[Items from a data source]

.....

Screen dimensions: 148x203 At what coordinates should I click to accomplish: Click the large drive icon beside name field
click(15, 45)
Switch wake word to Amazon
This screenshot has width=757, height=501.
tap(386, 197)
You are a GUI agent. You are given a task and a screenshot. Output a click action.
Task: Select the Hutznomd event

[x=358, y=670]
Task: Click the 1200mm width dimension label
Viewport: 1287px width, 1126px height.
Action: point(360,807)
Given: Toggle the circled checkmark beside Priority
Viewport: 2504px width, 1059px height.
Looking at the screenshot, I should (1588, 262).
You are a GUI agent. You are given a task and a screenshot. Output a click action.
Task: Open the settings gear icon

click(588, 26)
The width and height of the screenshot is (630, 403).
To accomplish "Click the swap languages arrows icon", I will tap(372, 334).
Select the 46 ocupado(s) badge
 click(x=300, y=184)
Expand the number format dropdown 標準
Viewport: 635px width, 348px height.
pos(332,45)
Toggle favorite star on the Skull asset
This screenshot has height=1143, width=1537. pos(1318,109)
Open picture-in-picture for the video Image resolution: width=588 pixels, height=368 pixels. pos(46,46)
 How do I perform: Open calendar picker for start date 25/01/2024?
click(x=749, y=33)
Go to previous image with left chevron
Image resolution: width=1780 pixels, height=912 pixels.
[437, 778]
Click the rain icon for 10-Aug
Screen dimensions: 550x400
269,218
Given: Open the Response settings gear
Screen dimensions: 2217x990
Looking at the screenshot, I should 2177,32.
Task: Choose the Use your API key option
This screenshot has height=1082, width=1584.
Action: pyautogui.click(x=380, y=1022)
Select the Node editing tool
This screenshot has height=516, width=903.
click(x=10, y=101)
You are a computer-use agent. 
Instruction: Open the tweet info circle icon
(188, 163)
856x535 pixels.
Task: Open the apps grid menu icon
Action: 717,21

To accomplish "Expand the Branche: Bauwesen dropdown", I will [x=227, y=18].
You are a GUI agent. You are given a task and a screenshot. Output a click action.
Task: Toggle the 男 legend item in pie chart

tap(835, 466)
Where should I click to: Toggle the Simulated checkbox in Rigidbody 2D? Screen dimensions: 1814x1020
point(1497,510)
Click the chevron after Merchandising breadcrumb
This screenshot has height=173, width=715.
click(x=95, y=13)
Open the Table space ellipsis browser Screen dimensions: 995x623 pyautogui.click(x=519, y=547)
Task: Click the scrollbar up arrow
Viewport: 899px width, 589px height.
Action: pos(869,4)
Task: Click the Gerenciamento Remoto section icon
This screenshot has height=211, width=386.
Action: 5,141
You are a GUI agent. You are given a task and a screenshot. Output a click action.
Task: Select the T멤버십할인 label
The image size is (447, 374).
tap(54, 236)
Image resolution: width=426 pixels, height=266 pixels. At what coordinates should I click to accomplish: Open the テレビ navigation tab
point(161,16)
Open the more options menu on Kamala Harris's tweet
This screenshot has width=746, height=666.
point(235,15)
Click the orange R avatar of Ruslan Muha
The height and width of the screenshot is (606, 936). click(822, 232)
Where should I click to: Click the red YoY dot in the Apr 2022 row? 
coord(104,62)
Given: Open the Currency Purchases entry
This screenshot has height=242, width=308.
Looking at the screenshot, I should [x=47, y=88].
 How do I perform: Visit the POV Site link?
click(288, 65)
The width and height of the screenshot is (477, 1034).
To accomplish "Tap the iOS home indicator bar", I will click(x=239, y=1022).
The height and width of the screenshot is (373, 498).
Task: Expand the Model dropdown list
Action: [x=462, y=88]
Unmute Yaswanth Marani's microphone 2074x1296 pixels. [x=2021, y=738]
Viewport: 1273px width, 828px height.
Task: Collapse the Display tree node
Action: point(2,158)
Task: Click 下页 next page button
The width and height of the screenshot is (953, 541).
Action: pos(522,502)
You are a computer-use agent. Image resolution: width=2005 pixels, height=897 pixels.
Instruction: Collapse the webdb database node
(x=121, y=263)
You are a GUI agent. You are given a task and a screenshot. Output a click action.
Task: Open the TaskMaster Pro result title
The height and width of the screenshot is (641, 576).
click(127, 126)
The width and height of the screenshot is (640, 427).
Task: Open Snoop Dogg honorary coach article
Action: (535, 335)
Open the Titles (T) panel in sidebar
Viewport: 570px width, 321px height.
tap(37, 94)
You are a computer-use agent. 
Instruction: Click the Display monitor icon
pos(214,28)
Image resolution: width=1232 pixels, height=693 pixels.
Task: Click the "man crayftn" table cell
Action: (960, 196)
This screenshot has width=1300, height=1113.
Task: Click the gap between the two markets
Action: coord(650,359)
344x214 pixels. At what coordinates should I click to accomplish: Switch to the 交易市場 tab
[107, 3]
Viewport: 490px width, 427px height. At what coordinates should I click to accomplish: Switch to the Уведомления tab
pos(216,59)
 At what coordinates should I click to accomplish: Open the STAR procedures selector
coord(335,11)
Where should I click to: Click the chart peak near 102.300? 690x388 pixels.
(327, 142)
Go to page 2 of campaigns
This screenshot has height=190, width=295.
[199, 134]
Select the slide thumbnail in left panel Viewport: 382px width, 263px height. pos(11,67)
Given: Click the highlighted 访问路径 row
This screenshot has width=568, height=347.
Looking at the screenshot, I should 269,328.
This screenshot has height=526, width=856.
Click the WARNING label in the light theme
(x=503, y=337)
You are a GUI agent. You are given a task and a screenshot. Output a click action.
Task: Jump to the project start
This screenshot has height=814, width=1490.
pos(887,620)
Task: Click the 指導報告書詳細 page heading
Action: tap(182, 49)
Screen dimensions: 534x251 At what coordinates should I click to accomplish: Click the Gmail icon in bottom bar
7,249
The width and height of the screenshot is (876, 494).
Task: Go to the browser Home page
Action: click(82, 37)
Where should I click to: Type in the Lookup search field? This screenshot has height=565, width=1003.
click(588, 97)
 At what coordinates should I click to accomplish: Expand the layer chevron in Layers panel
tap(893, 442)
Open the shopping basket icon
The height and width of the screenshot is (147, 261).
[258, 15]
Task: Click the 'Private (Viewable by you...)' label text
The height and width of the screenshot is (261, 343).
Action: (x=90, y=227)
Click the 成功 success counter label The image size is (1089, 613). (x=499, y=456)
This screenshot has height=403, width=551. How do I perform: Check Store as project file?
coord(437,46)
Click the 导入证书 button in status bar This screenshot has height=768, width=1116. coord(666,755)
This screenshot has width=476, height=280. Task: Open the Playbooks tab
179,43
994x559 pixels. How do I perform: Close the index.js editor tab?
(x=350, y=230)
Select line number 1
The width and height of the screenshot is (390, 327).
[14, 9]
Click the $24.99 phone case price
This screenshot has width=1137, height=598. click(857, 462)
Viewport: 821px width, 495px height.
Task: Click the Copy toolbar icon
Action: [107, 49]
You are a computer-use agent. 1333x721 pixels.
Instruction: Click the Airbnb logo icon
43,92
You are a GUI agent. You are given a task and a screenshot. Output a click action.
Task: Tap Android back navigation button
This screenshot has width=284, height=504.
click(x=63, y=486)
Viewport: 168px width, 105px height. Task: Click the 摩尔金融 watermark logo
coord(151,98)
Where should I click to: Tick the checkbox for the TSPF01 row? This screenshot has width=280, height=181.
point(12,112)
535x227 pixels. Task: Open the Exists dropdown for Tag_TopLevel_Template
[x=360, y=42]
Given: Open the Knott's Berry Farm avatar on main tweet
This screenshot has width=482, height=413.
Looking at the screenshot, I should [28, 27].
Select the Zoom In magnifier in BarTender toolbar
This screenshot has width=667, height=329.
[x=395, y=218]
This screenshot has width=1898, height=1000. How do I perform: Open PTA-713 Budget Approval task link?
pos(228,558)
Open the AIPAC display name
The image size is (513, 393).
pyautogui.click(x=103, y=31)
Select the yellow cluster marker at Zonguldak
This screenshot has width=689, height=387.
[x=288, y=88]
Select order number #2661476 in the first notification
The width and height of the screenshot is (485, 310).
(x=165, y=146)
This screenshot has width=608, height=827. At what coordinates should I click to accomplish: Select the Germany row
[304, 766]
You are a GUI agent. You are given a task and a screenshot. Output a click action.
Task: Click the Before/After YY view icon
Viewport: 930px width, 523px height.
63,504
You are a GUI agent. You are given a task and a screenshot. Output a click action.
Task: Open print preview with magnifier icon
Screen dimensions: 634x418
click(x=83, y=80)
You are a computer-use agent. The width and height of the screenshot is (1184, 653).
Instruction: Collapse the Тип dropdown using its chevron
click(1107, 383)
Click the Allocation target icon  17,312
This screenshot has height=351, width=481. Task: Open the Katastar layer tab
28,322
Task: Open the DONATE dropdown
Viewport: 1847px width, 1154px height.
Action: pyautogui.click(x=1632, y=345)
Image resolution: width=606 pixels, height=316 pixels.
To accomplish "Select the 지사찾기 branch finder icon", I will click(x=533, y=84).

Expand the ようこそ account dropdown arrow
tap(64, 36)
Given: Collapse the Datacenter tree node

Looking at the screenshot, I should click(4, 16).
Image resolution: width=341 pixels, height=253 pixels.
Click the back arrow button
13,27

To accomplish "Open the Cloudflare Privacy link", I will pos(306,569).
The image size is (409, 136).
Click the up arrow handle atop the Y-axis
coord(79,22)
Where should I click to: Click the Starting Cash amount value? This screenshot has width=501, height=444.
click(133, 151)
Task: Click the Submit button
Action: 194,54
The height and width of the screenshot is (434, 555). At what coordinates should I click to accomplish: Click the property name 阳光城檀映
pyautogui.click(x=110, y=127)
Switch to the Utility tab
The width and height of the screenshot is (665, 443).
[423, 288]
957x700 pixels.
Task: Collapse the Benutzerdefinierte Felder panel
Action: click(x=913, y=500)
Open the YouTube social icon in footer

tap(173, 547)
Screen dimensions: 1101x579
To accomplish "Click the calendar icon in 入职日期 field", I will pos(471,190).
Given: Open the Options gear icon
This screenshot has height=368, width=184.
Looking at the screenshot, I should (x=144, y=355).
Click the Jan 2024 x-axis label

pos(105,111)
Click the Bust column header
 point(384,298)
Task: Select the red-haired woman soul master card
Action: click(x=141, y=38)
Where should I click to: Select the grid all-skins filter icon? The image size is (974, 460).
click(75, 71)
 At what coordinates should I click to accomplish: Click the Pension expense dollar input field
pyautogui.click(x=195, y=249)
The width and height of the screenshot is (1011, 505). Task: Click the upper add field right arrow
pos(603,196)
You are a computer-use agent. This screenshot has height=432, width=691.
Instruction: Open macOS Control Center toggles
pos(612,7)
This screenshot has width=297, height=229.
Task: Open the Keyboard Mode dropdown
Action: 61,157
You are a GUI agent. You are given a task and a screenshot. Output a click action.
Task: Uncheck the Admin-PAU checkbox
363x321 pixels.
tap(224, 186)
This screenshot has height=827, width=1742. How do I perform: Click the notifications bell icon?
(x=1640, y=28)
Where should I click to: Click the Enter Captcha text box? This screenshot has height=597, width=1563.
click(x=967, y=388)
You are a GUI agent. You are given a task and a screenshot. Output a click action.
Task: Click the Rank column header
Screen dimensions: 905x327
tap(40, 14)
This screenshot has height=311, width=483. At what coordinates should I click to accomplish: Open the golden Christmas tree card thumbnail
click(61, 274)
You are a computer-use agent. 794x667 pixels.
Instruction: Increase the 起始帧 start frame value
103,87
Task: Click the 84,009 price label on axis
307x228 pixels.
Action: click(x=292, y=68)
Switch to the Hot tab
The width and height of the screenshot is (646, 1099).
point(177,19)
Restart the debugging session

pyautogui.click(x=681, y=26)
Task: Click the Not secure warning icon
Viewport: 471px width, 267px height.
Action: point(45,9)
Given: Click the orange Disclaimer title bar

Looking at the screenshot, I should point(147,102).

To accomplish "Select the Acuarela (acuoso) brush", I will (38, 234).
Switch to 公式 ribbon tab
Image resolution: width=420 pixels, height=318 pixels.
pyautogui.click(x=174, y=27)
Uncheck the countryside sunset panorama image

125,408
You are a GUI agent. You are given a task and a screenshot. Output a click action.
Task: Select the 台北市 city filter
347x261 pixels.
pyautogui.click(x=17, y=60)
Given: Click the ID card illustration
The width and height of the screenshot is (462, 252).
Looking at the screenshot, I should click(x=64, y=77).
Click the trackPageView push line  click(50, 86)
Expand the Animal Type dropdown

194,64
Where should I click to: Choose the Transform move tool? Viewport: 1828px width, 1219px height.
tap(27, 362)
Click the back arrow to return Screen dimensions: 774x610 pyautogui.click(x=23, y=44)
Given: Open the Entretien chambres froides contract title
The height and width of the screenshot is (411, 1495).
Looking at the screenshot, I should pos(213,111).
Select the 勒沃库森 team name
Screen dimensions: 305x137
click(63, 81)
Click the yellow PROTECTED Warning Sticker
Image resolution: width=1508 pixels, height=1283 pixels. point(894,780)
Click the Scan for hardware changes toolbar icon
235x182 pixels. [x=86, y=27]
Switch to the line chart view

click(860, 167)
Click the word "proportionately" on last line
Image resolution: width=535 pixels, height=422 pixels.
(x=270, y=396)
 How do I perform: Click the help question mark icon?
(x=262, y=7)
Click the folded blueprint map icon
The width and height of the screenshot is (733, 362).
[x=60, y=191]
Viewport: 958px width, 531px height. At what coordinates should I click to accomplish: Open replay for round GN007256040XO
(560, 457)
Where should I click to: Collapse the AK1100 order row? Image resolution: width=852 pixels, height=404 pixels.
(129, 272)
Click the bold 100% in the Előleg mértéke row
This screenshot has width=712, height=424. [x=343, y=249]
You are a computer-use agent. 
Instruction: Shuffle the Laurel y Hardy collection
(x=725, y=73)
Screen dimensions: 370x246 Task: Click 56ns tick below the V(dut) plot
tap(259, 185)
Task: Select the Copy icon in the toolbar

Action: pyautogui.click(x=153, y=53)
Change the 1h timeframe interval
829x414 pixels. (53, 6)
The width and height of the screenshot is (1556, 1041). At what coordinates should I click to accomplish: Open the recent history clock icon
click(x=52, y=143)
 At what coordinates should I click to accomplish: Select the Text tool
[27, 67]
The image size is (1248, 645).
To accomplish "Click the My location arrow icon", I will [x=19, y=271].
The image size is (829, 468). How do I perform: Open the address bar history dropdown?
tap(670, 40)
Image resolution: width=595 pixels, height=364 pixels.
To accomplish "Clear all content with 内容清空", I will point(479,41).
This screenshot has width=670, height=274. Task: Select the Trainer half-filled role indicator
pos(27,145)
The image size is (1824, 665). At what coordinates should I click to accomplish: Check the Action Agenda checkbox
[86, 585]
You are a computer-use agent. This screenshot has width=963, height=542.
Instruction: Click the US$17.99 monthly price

.....

What to work on: Copy the records from the line that contains "Change the 1h timeframe interval" through the end, substituting "Pen tool" for "Text tool". Leave everything else as it is.

Solution:
Change the 1h timeframe interval
829x414 pixels. (53, 6)
The width and height of the screenshot is (1556, 1041). At what coordinates should I click to accomplish: Open the recent history clock icon
click(x=52, y=143)
 At what coordinates should I click to accomplish: Select the Pen tool
[27, 67]
The image size is (1248, 645).
To accomplish "Click the My location arrow icon", I will [x=19, y=271].
The image size is (829, 468). How do I perform: Open the address bar history dropdown?
tap(670, 40)
Image resolution: width=595 pixels, height=364 pixels.
To accomplish "Clear all content with 内容清空", I will point(479,41).
This screenshot has width=670, height=274. Task: Select the Trainer half-filled role indicator
pos(27,145)
The image size is (1824, 665). At what coordinates should I click to accomplish: Check the Action Agenda checkbox
[86, 585]
You are a computer-use agent. This screenshot has width=963, height=542.
Instruction: Click the US$17.99 monthly price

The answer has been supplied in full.